MARIANNE LINDOW
 

DUNKLE SCHÄCHTE

Dunkle Schächte sind gefüllt mit Körperteilen, organischen Versatzstücken, Knochen, einem ganzen Skelett. Schächte mit dem gewaltigen Ereignis des Todes sind gefüllt von Form und Farbe. Schächte voll Farbe und Form werden Brutkästen, Zuchtkästen,dunkler Entstehungsort.

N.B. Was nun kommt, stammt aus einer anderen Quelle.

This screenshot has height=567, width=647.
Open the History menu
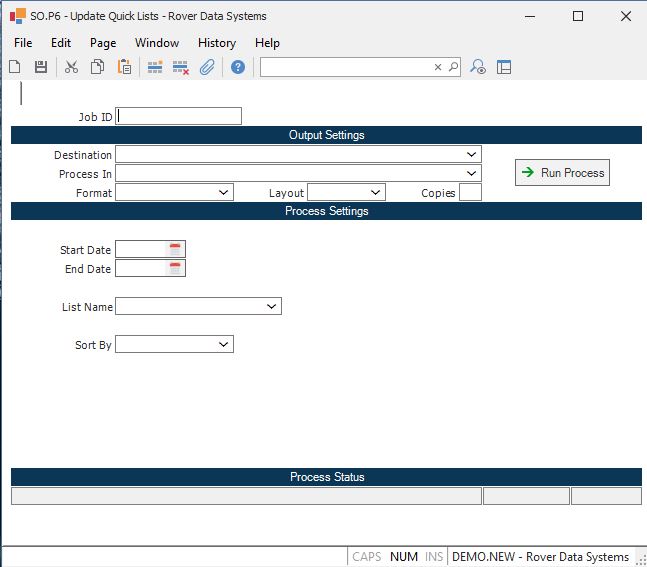pos(216,43)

Die Schächte prallen auf Bahnen mit Zeichen. Das Zeichen ist das Skelett aller Vorgänge. Vom Schacht zum Zeichen gibt es einen langen, beschwerlichen Weg. Der Weg verläuft nicht gerade: Er führt schrittweise vor zu einem einzelnen Farbbalken – dem Rudiment der Schächte – dann wieder zurück zur sprengenden Farbe, zur gefüllten Bahn.

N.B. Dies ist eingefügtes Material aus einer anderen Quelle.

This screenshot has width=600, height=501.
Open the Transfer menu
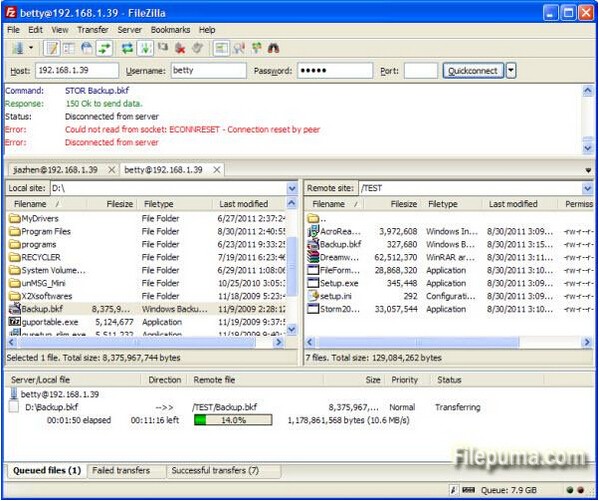point(92,30)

Denn hier führt nicht nur Logik und Ziel vor Augen. Hier sind Irritation und Angst. Der Schritt wird entschiedener. Entschieden wird für die Brüchigkeit. Die Zeichen nehmen sich zart und zögerlich aus. Die Zeichen sind die Entscheidung. Die Zeichen markieren die Überzeugung der eigenen Verwundbarkeit. Verletzbarkeit ist die unumstößliche Konstante.

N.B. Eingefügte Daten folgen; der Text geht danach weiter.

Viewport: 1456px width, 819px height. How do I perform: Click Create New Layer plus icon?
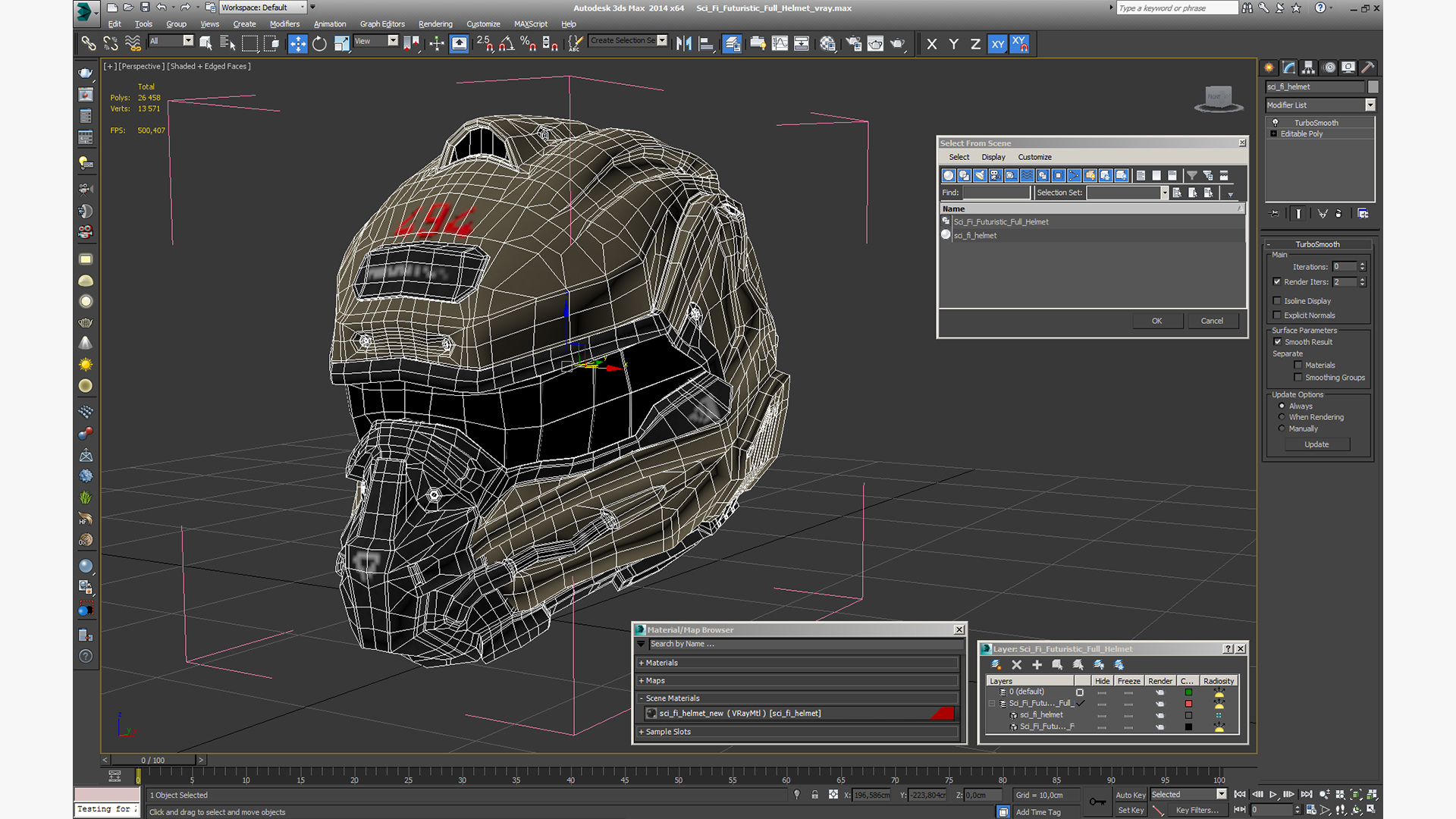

Die Erkenntnis über die Verwundbarkeit steht auf weißen Bahnen der Heilung. Aus der zitternden, staunenden Einsicht wächst Mut.

Die Zeichen – nervös und zart – die Skelette aller Vorgänge sind Merkmale der Zähigkeit, sind Merkmale der Stärke, des Mutes zum Leben.

Regina Schulz-Möller, 1990
Katalogtext zur Ausstellung OHNE PASSIERSCHEIN an der FH Düsseldorf.